Karlsruhe (Reuters) - Höchstrichterliche Schlappe für Gastwirte und Hoteliers: Versicherer müssen für staatlich angeordnete Schließungen von Cafes und Restaurants in der Corona-Pandemie in aller Regel nicht zahlen.

Das hat der Bundesgerichtshof (BGH) am Mittwoch in einem Pilotverfahren entschieden. Geklagt hatte ein Gastwirt aus Schleswig-Holstein gegen den Kölner Versicherer AXA, bei dem er vor der Pandemie eine Betriebsschließungsversicherung abgeschlossen hatte. Sie sollte ihm den Einnahmeausfall für 30 Tage ersetzen, wenn seine Gaststätte infolge von ansteckenden Krankheiten zwangsweise geschlossen würde. Doch im Lockdown im März 2020 wurde seine Hoffnung enttäuscht - zu Recht, wie das oberste deutsche Berufungsgericht befand. Der BGH erklärte, der Versicherer müsse nur für Krankheitserreger zahlen, die in einer Liste in den Vertragsklauseln aufgeführt seien. Das neue Sars-2-Virus (Covid-19) war dort nicht genannt. (Az: IV ZR 144/21)

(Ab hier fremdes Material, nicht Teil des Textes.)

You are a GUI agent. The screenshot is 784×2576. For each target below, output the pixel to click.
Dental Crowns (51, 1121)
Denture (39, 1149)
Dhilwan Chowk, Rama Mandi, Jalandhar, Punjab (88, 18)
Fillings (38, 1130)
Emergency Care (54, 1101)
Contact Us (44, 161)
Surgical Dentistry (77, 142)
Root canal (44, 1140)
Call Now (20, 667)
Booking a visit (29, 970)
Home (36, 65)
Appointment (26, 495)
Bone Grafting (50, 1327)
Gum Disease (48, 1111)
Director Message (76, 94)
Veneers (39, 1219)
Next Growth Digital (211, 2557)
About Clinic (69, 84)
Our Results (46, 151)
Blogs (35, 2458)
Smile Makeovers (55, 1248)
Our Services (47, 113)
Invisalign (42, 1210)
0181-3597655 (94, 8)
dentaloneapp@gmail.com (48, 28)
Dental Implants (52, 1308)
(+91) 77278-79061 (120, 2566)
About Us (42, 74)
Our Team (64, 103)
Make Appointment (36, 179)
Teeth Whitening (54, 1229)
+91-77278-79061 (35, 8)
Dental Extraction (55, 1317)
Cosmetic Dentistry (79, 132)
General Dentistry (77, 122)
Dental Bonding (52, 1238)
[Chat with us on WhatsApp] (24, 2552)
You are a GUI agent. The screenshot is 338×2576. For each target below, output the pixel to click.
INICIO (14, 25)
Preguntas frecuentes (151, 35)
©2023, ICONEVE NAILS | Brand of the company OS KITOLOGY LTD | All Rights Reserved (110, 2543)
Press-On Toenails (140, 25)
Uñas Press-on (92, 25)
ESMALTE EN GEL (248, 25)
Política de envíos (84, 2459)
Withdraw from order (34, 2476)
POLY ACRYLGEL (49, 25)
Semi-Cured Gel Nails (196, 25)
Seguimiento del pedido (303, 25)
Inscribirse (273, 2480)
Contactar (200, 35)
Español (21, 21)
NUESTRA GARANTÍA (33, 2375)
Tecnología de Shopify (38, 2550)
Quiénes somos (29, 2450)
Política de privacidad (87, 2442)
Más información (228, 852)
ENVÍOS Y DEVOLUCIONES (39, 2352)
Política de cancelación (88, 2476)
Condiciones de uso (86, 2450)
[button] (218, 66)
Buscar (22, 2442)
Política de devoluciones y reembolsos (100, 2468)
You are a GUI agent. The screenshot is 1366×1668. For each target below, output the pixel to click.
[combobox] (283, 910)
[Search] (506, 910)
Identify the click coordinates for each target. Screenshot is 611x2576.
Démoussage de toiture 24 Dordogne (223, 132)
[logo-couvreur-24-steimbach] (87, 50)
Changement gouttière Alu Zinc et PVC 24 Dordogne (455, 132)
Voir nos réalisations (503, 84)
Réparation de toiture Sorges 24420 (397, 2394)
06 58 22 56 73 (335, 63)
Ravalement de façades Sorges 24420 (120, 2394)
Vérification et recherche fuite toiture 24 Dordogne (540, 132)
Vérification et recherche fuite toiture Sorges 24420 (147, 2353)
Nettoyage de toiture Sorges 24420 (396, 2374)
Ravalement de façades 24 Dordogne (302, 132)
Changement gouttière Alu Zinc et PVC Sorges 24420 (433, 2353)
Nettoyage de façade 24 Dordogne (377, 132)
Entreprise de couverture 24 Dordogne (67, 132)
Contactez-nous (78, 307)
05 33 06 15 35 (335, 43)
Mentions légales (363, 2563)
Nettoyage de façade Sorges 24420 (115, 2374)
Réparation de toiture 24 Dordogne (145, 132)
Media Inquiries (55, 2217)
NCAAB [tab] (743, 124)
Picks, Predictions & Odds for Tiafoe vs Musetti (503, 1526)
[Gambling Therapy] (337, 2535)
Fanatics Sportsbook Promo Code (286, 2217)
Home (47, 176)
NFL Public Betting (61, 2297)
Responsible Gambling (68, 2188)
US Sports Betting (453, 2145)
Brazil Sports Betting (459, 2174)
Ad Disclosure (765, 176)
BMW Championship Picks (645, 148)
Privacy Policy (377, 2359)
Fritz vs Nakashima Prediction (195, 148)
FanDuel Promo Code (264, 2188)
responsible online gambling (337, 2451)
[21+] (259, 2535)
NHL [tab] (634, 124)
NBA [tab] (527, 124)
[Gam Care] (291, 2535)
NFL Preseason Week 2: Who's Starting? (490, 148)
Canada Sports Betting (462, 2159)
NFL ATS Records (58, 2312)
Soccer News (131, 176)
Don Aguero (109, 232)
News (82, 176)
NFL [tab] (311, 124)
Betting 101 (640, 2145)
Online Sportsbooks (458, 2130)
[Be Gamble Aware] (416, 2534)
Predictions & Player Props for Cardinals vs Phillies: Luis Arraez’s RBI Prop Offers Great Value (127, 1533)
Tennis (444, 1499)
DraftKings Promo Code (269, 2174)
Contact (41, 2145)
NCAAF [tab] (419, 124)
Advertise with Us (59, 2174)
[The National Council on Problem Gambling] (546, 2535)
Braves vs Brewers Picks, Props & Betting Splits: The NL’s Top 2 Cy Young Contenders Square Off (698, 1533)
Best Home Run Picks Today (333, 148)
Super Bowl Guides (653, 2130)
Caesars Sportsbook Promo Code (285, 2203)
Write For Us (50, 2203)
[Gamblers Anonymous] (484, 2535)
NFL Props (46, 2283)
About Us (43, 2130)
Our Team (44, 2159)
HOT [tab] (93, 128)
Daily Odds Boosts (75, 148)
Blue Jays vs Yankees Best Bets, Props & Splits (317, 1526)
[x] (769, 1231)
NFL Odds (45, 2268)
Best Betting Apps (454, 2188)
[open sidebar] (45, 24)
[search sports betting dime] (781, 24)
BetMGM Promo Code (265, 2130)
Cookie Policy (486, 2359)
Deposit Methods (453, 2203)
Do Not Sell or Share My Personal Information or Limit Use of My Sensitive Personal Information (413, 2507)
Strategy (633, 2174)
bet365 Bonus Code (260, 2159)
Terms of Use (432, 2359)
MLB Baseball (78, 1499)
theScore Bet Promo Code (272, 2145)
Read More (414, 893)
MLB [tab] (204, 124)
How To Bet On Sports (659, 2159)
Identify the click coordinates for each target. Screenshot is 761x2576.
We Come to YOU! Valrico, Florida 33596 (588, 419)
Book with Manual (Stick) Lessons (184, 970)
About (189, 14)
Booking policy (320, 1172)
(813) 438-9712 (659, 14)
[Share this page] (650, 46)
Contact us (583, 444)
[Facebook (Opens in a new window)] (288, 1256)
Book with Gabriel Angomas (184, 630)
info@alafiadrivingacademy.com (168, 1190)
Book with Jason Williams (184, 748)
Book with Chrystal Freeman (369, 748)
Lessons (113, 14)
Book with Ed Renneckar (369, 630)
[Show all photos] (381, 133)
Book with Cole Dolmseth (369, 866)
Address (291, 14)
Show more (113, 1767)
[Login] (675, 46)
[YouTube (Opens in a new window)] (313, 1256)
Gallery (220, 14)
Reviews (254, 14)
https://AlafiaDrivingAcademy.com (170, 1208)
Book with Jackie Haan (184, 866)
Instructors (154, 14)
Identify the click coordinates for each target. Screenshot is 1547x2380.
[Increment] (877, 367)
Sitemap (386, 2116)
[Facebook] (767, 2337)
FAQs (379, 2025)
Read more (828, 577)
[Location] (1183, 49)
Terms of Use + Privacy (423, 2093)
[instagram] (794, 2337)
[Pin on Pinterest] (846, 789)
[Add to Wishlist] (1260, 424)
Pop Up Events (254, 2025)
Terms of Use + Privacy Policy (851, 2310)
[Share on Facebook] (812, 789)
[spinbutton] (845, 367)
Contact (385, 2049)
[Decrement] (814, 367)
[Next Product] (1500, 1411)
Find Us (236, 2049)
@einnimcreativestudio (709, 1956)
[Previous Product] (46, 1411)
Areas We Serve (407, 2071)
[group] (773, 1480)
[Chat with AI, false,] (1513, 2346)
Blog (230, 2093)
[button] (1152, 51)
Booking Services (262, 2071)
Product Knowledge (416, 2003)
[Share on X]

Der Versicherungsnehmer habe nicht erwarten können, dass die AXA bei allen Krankheiten nach dem Infektionsschutzgesetz zahle, die ihn zur Schließung zwingen. Denn sonst würde eine Auflistung der konkreten Krankheitserreger in den Versicherungsbedingungen "keinen Sinn machen", sagte die Vorsitzende Richterin Barbara Mayen bei der Urteilsverkündung. Die Klausel sei auch nicht intransparent. Schließlich sei es im beiderseitigen Interesse, dass der Versicherer nicht bei beliebigen Infektionen leisten müsse, da die Prämien sonst viel höher ausfallen müssten. Das pauschale Argument, dass nur tatsächliche Infektionen im Betrieb selbst versichert seien, ließ der BGH dagegen nicht gelten.

Der Branchenverband GDV und die AXA begrüßten das Urteil, das für alle Verträge mit derartigen Klauseln gelte, die von vielen Versicherern verwendet wurden. "Grundsätzlich können wir die Enttäuschung von Gastronomen und Hoteliers verstehen, wenn Versicherer Zahlungen ablehnen", sagte der Hauptgeschäftsführer des Gesamtverbands der deutschen Versicherungswirtschaft (GDV) Jörg Asmussen. "Versicherer können aber nur das bezahlen, was versichert ist." Die Entscheidung gebe Rechtssicherheit, erklärte die AXA. Allein beim BGH sind 160 weitere Klagen zu Betriebsschließungs-Policen in der Corona-Pandemie anhängig, in unteren Instanzen sind es weit mehr. Über Versicherer, die andere Klauseln verwendet haben oder einfach auf das Infektionsschutzgesetz verwiesen, will der BGH separat verhandeln.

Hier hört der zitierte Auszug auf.